Entries taken from a collection:

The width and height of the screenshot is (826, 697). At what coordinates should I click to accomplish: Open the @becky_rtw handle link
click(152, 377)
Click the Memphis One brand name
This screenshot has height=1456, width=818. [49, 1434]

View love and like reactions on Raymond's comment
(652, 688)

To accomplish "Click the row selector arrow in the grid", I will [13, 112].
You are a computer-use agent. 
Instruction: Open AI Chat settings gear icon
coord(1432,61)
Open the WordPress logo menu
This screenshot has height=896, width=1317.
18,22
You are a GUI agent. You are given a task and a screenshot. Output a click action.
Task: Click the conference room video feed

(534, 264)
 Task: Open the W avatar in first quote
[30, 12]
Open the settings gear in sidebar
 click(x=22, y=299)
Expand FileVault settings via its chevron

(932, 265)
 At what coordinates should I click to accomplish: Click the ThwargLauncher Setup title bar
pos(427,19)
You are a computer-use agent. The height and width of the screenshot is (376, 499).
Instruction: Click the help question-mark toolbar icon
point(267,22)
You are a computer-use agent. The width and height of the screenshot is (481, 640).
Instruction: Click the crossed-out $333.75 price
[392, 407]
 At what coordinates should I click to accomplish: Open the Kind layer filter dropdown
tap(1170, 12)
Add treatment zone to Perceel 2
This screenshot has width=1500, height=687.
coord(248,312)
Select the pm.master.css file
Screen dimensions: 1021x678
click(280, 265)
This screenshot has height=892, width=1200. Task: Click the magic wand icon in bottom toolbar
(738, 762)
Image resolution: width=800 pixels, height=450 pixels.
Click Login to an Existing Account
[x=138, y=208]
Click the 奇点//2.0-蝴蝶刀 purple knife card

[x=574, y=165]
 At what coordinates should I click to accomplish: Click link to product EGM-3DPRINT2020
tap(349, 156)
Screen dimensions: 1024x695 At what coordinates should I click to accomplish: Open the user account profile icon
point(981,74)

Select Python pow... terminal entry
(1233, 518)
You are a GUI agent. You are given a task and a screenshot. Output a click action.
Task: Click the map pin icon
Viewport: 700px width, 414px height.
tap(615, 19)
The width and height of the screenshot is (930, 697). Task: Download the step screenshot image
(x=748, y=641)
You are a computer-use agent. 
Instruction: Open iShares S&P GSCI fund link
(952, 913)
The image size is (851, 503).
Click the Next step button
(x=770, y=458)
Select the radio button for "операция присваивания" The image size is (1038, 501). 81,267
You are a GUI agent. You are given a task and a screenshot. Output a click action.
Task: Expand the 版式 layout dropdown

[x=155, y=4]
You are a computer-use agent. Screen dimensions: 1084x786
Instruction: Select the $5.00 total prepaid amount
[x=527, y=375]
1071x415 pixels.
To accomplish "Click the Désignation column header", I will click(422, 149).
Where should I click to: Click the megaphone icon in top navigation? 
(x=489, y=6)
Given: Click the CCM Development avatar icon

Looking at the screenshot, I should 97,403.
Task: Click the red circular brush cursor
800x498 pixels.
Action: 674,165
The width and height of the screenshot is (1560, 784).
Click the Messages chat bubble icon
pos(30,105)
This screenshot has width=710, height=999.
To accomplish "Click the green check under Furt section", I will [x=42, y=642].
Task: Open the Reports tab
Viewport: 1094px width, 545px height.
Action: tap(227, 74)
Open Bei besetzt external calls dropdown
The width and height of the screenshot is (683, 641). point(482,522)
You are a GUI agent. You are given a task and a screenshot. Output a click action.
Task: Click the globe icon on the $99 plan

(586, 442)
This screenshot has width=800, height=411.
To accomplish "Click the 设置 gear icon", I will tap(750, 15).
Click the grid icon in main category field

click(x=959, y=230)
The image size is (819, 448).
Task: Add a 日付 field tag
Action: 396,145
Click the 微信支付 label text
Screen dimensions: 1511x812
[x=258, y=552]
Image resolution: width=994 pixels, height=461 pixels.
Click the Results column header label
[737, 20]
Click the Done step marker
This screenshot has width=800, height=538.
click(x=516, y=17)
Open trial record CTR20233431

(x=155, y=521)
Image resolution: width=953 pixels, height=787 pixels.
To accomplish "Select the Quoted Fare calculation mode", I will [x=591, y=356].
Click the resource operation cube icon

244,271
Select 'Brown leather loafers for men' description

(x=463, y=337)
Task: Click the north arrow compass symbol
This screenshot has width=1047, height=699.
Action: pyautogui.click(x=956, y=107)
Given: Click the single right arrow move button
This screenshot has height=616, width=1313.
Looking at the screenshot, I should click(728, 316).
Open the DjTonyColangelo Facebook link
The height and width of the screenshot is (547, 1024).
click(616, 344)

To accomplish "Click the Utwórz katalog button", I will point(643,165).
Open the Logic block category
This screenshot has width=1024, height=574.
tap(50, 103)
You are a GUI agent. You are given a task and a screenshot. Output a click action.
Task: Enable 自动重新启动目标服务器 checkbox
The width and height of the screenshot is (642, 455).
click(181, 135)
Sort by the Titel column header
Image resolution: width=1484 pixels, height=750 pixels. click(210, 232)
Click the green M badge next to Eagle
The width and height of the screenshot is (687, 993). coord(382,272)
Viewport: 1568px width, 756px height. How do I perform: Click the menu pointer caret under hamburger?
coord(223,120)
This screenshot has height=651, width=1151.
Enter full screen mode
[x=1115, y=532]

* WHAT THE TASK REQUIRES
Give the entries again in full, exactly as they are written.

* OUTPUT FOR THIS TASK
The width and height of the screenshot is (826, 697). At what coordinates should I click to accomplish: Open the @becky_rtw handle link
click(152, 377)
Click the Memphis One brand name
This screenshot has height=1456, width=818. [49, 1434]

View love and like reactions on Raymond's comment
(652, 688)

To accomplish "Click the row selector arrow in the grid", I will [13, 112].
You are a computer-use agent. 
Instruction: Open AI Chat settings gear icon
coord(1432,61)
Open the WordPress logo menu
This screenshot has height=896, width=1317.
18,22
You are a GUI agent. You are given a task and a screenshot. Output a click action.
Task: Click the conference room video feed

(534, 264)
 Task: Open the W avatar in first quote
[30, 12]
Open the settings gear in sidebar
 click(x=22, y=299)
Expand FileVault settings via its chevron

(932, 265)
 At what coordinates should I click to accomplish: Click the ThwargLauncher Setup title bar
pos(427,19)
You are a computer-use agent. The height and width of the screenshot is (376, 499).
Instruction: Click the help question-mark toolbar icon
point(267,22)
You are a computer-use agent. The width and height of the screenshot is (481, 640).
Instruction: Click the crossed-out $333.75 price
[392, 407]
 At what coordinates should I click to accomplish: Open the Kind layer filter dropdown
tap(1170, 12)
Add treatment zone to Perceel 2
This screenshot has width=1500, height=687.
coord(248,312)
Select the pm.master.css file
Screen dimensions: 1021x678
click(280, 265)
This screenshot has height=892, width=1200. Task: Click the magic wand icon in bottom toolbar
(738, 762)
Image resolution: width=800 pixels, height=450 pixels.
Click Login to an Existing Account
[x=138, y=208]
Click the 奇点//2.0-蝴蝶刀 purple knife card

[x=574, y=165]
 At what coordinates should I click to accomplish: Click link to product EGM-3DPRINT2020
tap(349, 156)
Screen dimensions: 1024x695 At what coordinates should I click to accomplish: Open the user account profile icon
point(981,74)

Select Python pow... terminal entry
(1233, 518)
You are a GUI agent. You are given a task and a screenshot. Output a click action.
Task: Click the map pin icon
Viewport: 700px width, 414px height.
tap(615, 19)
The width and height of the screenshot is (930, 697). Task: Download the step screenshot image
(x=748, y=641)
You are a computer-use agent. 
Instruction: Open iShares S&P GSCI fund link
(952, 913)
The image size is (851, 503).
Click the Next step button
(x=770, y=458)
Select the radio button for "операция присваивания" The image size is (1038, 501). 81,267
You are a GUI agent. You are given a task and a screenshot. Output a click action.
Task: Expand the 版式 layout dropdown

[x=155, y=4]
You are a computer-use agent. Screen dimensions: 1084x786
Instruction: Select the $5.00 total prepaid amount
[x=527, y=375]
1071x415 pixels.
To accomplish "Click the Désignation column header", I will click(422, 149).
Where should I click to: Click the megaphone icon in top navigation? 
(x=489, y=6)
Given: Click the CCM Development avatar icon

Looking at the screenshot, I should 97,403.
Task: Click the red circular brush cursor
800x498 pixels.
Action: 674,165
The width and height of the screenshot is (1560, 784).
Click the Messages chat bubble icon
pos(30,105)
This screenshot has width=710, height=999.
To accomplish "Click the green check under Furt section", I will [x=42, y=642].
Task: Open the Reports tab
Viewport: 1094px width, 545px height.
Action: tap(227, 74)
Open Bei besetzt external calls dropdown
The width and height of the screenshot is (683, 641). point(482,522)
You are a GUI agent. You are given a task and a screenshot. Output a click action.
Task: Click the globe icon on the $99 plan

(586, 442)
This screenshot has width=800, height=411.
To accomplish "Click the 设置 gear icon", I will tap(750, 15).
Click the grid icon in main category field

click(x=959, y=230)
The image size is (819, 448).
Task: Add a 日付 field tag
Action: 396,145
Click the 微信支付 label text
Screen dimensions: 1511x812
[x=258, y=552]
Image resolution: width=994 pixels, height=461 pixels.
Click the Results column header label
[737, 20]
Click the Done step marker
This screenshot has width=800, height=538.
click(x=516, y=17)
Open trial record CTR20233431

(x=155, y=521)
Image resolution: width=953 pixels, height=787 pixels.
To accomplish "Select the Quoted Fare calculation mode", I will [x=591, y=356].
Click the resource operation cube icon

244,271
Select 'Brown leather loafers for men' description

(x=463, y=337)
Task: Click the north arrow compass symbol
This screenshot has width=1047, height=699.
Action: pyautogui.click(x=956, y=107)
Given: Click the single right arrow move button
This screenshot has height=616, width=1313.
Looking at the screenshot, I should click(728, 316).
Open the DjTonyColangelo Facebook link
The height and width of the screenshot is (547, 1024).
click(616, 344)

To accomplish "Click the Utwórz katalog button", I will point(643,165).
Open the Logic block category
This screenshot has width=1024, height=574.
tap(50, 103)
You are a GUI agent. You are given a task and a screenshot. Output a click action.
Task: Enable 自动重新启动目标服务器 checkbox
The width and height of the screenshot is (642, 455).
click(181, 135)
Sort by the Titel column header
Image resolution: width=1484 pixels, height=750 pixels. click(210, 232)
Click the green M badge next to Eagle
The width and height of the screenshot is (687, 993). coord(382,272)
Viewport: 1568px width, 756px height. How do I perform: Click the menu pointer caret under hamburger?
coord(223,120)
This screenshot has height=651, width=1151.
Enter full screen mode
[x=1115, y=532]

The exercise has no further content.